If Obama had delivered the speech he just gave in Jerusalem to the annual AIPAC convention, he might have been booed. No, check that, he definitely would have been booed. Not by everyone, of course, but by quite a few people. (I've been to enough of them to know.)
He would not have been booed for his vigorous endorsement of the Zionist idea, of course; nor for his promise to stand by Israel though thick and thin; not for his expressions of admiration for Jews and Judaism; and not for the promise to maintain Israel's qualitative military edge; but for asking his audience to sympathize with ordinary Palestinians, who have lousy lives in good measure because of the occupation. He definitely would have been heckled for that one.
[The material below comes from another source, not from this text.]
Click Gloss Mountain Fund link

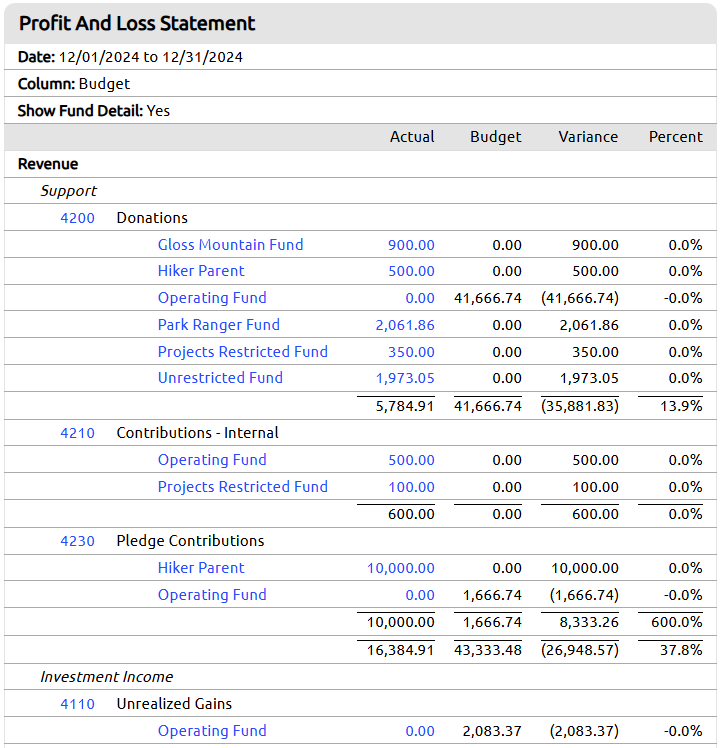coord(230,245)
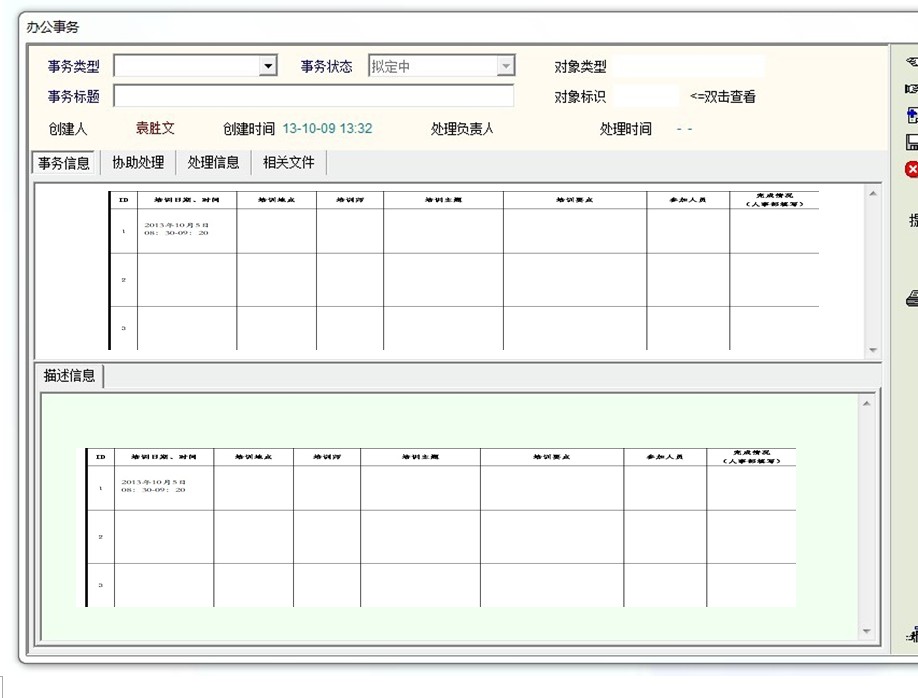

And I'm sure of one other thing: His endorsement of a Palestinian state, as an answer to the existential dilemma of the Palestinians, and as an answer to the question of whether Israel can maintain itself as a Jewish-majority democracy, would have been met at AIPAC by a combination of tepid applause, silence, and scattered heckling. It's obvious to me that from now on, Obama should deliver his pro-Israel speeches at the Jerusalem Convention Center, not the Washington Convention Center.
The speech was, overall, quite eloquent and strong, and very moving from the Jewish perspective (there were bits that were too naive for me, but more on that later). It is the setting, though, that made it brilliant: Standing ovations from young Israelis for an endorsement of a Palestinian state by an enthusiastically Zionist African-American President whose middle name is Hussein. How, exactly, did he pull that one off?